Au moins pour certains jeunes enfants, le ciel s’éclaircit : ceux laissés au village seuls, ou à la garde de leurs grands-parents (dans 90% des cas), pendant que leurs parents travaillent en ville. Car depuis 2016, une crise de l’emploi urbain et la démolition forcée d’habitations illégales, contraint des millions de migrants à retourner chez eux. Ils étaient 4,8 millions en 2016 et 7 millions en 2017 à retourner au village et créer leur propre business (notamment dans le e-commerce) avec leurs petites économies. Bien sûr, pour leurs enfants, ce retour est positif : il met fin à leur traversée du désert affectif, qui les conduisait trop souvent à l’échec scolaire.

Un exemple de réussite est celui de Luo Zhaoliu, 34 ans, qui a quitté début 2017 son emploi d’ingénieur automobile à Shenzhen pour retourner au « pays » à Wan’an (Jiangxi), et relancer l’affaire de tofu fermenté qui constituait le gagne-pain de sa famille depuis plusieurs générations. Ayant pu emprunter 900.000 ¥ pour équiper son atelier artisanal, Luo a recruté 15 travailleurs entre 50 et 60 ans et s’est mis à produire à Wan’an des jarres de tofu parfumés à l’huile de thé et au vin jaune. Depuis Shenzhen, des mois à l’avance, Luo avait pris des contacts et préparé la distribution sur la plateforme  Taobao, sur  WeChat et via une chaîne de magasins. Le succès fut immédiat et en écoula 60.000 unités dans l’année sous la marque « Luo Doudou ». À présent, il envisage de d’agrandir l’atelier et de tripler le personnel. Il offre aussi à sa région l’exemple d’une chance saisie, de renaissance d’un village grâce à l’internet. Selon Alibaba, en 2017, on recensait à travers le pays 2118 villages et 242 communes, vivant de leur commerce sur Taobao, pour un montant total annuel de 120 milliards de yuans.

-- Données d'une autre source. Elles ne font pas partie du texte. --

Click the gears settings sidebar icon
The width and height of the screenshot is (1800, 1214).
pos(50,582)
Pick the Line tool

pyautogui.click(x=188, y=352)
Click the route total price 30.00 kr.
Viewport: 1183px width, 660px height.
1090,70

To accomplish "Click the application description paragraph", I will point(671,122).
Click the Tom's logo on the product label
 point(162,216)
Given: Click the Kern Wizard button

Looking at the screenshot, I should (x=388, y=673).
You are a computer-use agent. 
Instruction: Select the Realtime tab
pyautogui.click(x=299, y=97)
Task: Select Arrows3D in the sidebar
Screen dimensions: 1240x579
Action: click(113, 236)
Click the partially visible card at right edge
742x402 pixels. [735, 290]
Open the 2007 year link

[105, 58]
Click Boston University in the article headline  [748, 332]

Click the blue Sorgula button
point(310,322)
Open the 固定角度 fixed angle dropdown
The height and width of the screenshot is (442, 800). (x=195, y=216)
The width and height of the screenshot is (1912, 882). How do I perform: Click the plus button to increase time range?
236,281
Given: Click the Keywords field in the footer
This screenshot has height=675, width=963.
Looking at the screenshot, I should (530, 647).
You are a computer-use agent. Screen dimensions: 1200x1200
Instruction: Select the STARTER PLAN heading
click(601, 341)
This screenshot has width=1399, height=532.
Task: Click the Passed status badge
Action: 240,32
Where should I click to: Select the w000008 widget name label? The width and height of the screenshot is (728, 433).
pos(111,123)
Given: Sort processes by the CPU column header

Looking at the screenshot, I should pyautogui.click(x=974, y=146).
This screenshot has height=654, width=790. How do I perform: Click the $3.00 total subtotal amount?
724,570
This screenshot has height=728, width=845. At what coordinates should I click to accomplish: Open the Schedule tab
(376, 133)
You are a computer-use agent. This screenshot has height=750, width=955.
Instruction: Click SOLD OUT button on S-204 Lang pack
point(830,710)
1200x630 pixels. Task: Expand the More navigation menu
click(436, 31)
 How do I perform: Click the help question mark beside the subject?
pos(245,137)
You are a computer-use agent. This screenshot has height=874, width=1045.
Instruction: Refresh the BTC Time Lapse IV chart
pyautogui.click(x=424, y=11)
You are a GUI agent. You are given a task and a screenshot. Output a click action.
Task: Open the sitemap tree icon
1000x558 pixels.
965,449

Politique : Li Keqiang – Un sourire contraint

Le 5 mars, lors de l’ouverture de l’ANP (Assemblée Nationale Populaire), ce qui frappe avant tout le  journaliste étranger dans la tribune de presse, est cette atmosphère  compassée qui règne sur l’hémicycle. Prononçant son rapport d’exercice du quinquennat (2013-2018), le 1er ministre Li Keqiang alignait records et succès, sous les salves de bravos disciplinés des 2980 élus qui (contrairement à l’an passé) ne se laissent plus surprendre à dormir ou à jouer sur leurs smartphones. L’ambiance devait être studieuse, souriante et rassurante. Certes Xi Jinping veut rester au pouvoir au-delà du mandat prescrit par la Constitution. L’ANP votera les 21 amendements pour bouleverser la Constitution de 1982, œuvre de Deng Xiaoping, qui prétendait s’opposer à toute tentative de retour du pouvoir solitaire. 

Li Keqiang a donc résolument placé son rapport sur un terrain moins  politique, concentré sur les avancées, et les projets économiques et sociétaux. Le nom de Xi Jinping n’apparaît que 12 fois, comme « noyau » du Parti ou auteur de sa pensée du « socialisme aux caractéristiques chinoises de la nouvelle ère ». Li garde un ton débonnaire, avare de menaces et d’avertissements à ceux qui enfreignent les directives ou les priorités de l’Etat : ceux qui enfreignent la propriété intellectuelle, et les séparatistes à Taiwan, Hong Kong ou au Xinjiang sont invités à changer d’attitude, dans l’harmonie heureuse de la nation.

Le crédit social (note individuelle qui fixera les droits du citoyen dès 2020) est évoqué en une courte phrase. La Commission nationale de Sécurité (agence surpuissante d’enquête et répression sur les cadres du Parti et le service public) est présentée comme une « initiative chinoise pacifique ». La Chine est une grande famille « où l’on vit en paix, en unité et en harmonie ». Aux milieux d’affaires, Li promet de bâtir « une relation, cordiale et propre » entre eux et le gouvernement.

Une volonté de consensus, entre un peuple, un Parti et un Etat, émane de l’allocution de Li. Mais on aurait tort de croire ce discours dénué de contenu : en filigrane, il affiche les chantiers législatifs de l’année. Profitant du recul de la protestation, le pouvoir veut avancer vite, sur tous types de réformes économiques et technologiques.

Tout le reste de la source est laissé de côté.